On the agenda was a discussion on how to formalise or solemnise retrospectively the marriages which were conducted in the churches before they acquired licences.
“The status is to petition court so that we do away with those phrases because the marriages were conducted without knowing. There were marriages conducted in unlicensed churches. They are so many. But the registrar also needs to be on notice and issue a certificate of marriage. Most marriages whether they were conducted in licensed or not licensed churches don’t have the registrar’s certificate. This means all of them are null and void,” Mr Kitakule said.
“We have to work with URSB and see how we work with court to remove some of those clauses. It is then for the court to declare. There was a lot of ignorance. We don’t want to apportion blame. We want to see how we can work with government to find amicable way to solve it. It is affecting many people even those in government. You are only safe when you don’t have a disagreement in your marriage. But when problems come up, you wish you had followed it up when you were still in love,” he added.
Mr Vincent Katutsi, the URSB director for Civil Registration, told Daily Monitor that many marriages are illegal either because they never notified the registrar of their intended marriage or they went to unlicensed churches.
He said URSB has advised the church leadership on the available options to salvage the affected marriages.
Mr Katutsi, said for example, that while the law provides that a marriage must be conducted in a licensed church, it also indicates that the parties involved must be in the know.
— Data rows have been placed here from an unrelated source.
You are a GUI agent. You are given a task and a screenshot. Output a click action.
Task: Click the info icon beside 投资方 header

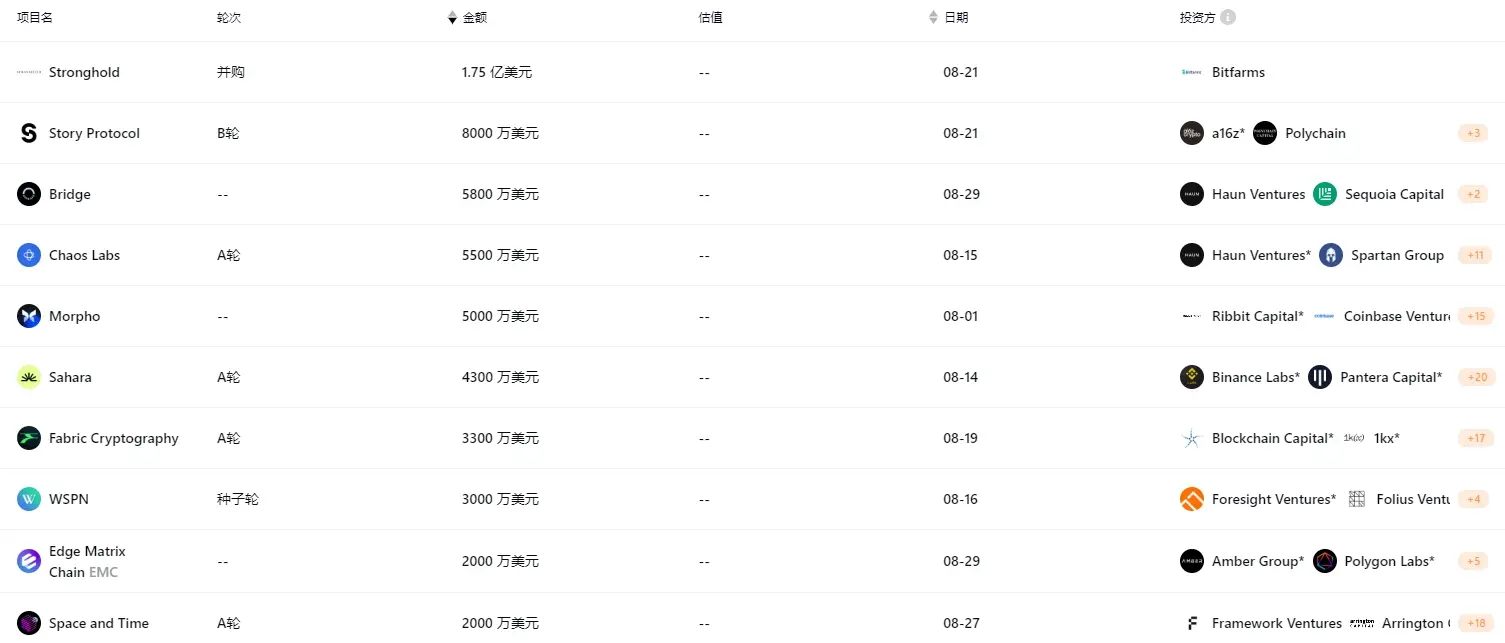[1228, 17]
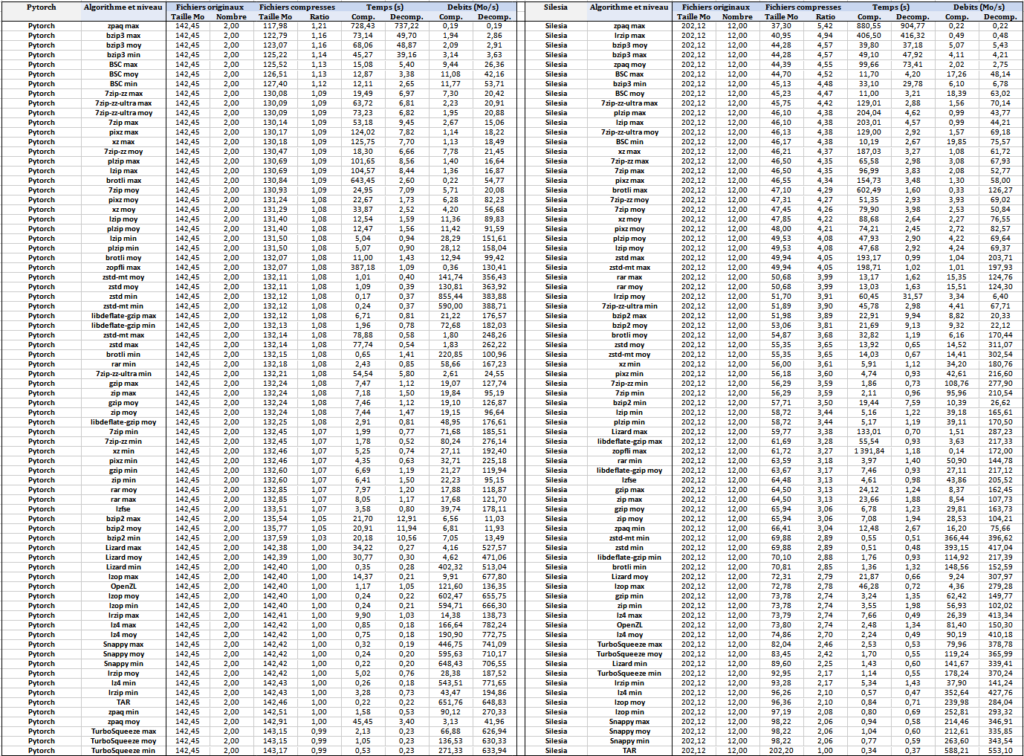
Task: Select the OpenZL cell in the Pytorch table
Action: point(123,586)
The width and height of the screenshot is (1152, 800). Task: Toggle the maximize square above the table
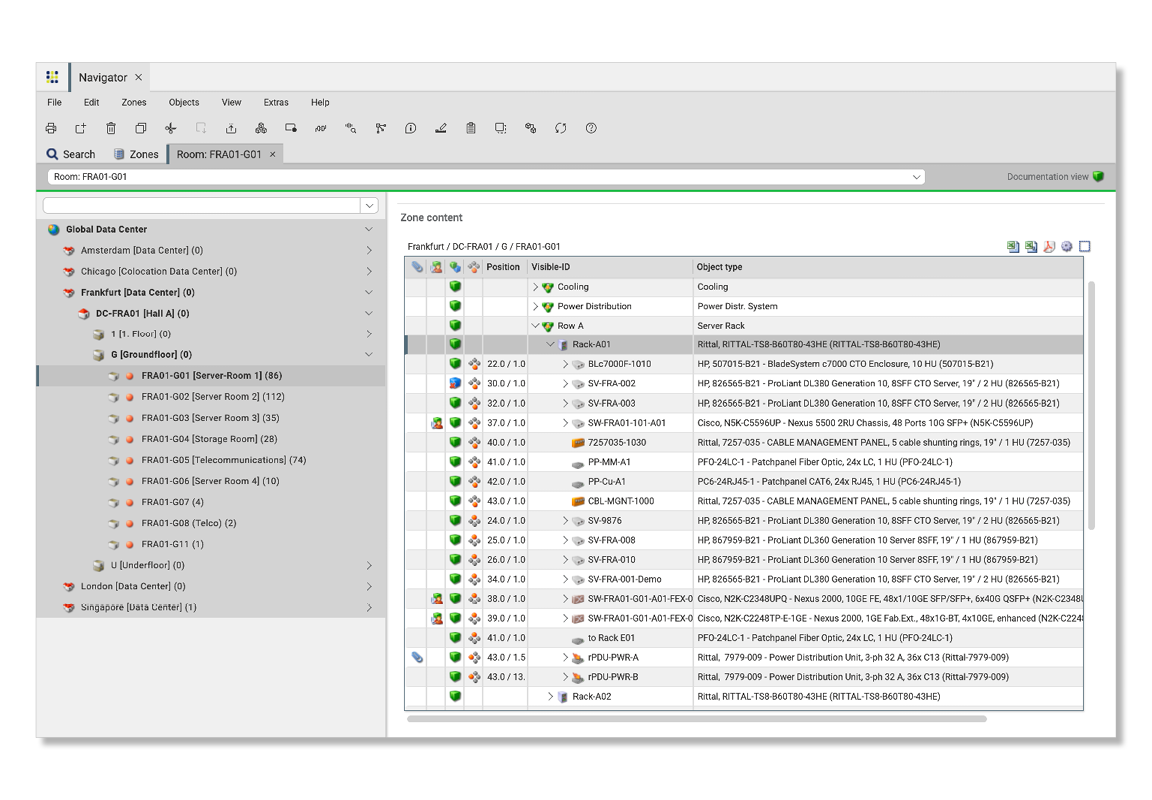click(1085, 246)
In such a case, the church can use this provision to seek a declaration from court to validate the marriages, arguing that they were conducted without their knowledge that the churches were not licensed.
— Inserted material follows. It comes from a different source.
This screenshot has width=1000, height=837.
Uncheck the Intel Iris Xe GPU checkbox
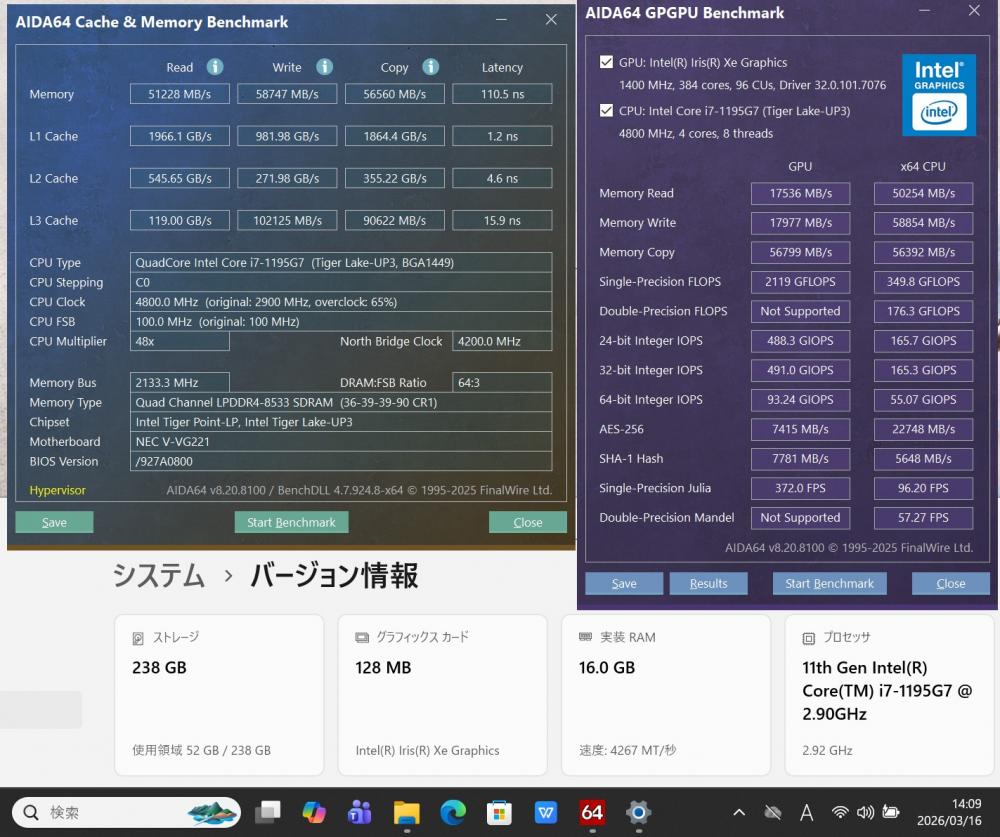(606, 62)
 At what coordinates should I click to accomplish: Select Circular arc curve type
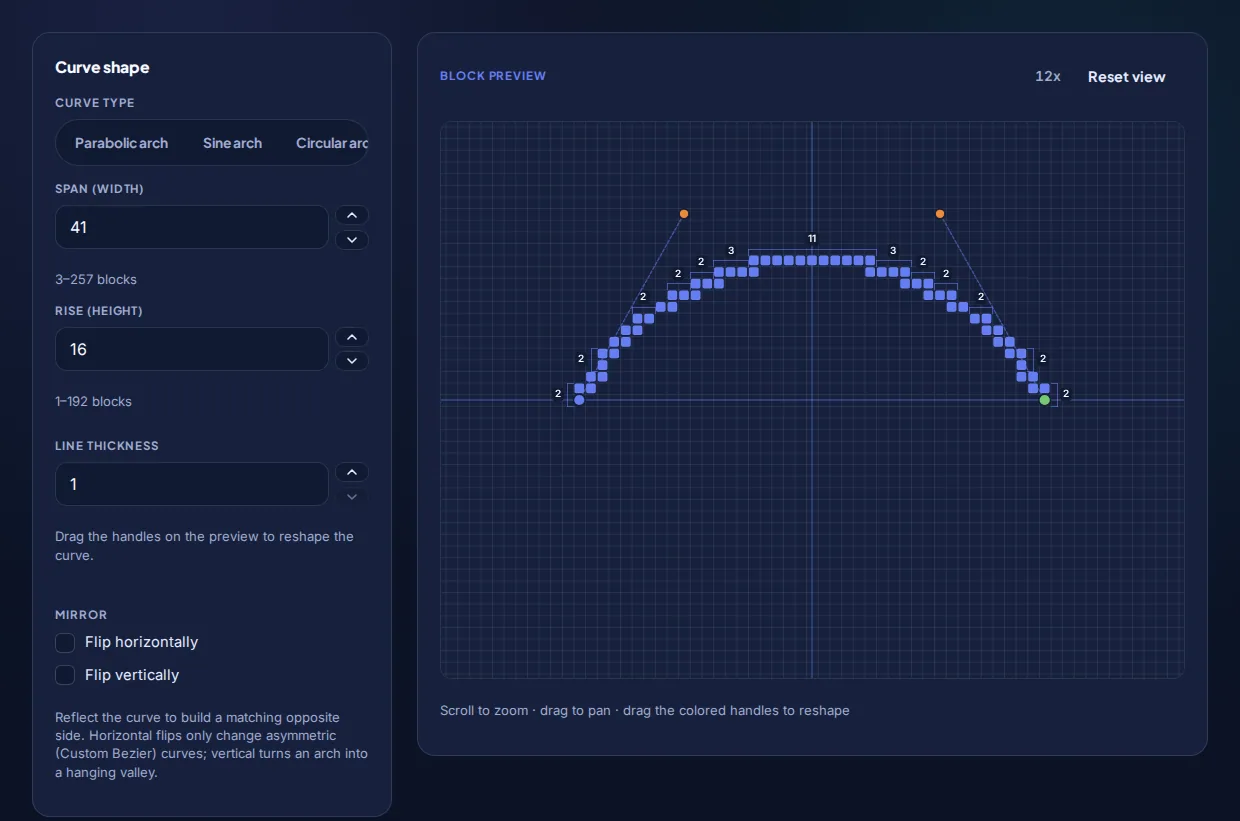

“It is quite a sensitive matter both for the marriage institutions but also for the church who are the primary players. The law requires that every church that celebrates a marriage should be licensed. If you celebrate a marriage in unlicensed church that marriage is null and void. And that is the fate that many marriages have suffered today,” Mr Katutsi said.
“It is not our part to say that they did it knowingly or not. That is for court to pronounce. We are working closely with the Inter-Religious Council to see how we can handle that issue. They should go to court basing on Section 34 of the Marriage Act that presupposes that you must have done it unknowingly and seek to validate such marriages.”
According to Mr Katutsi, they have written to the Solicitor General seeking a review of the law.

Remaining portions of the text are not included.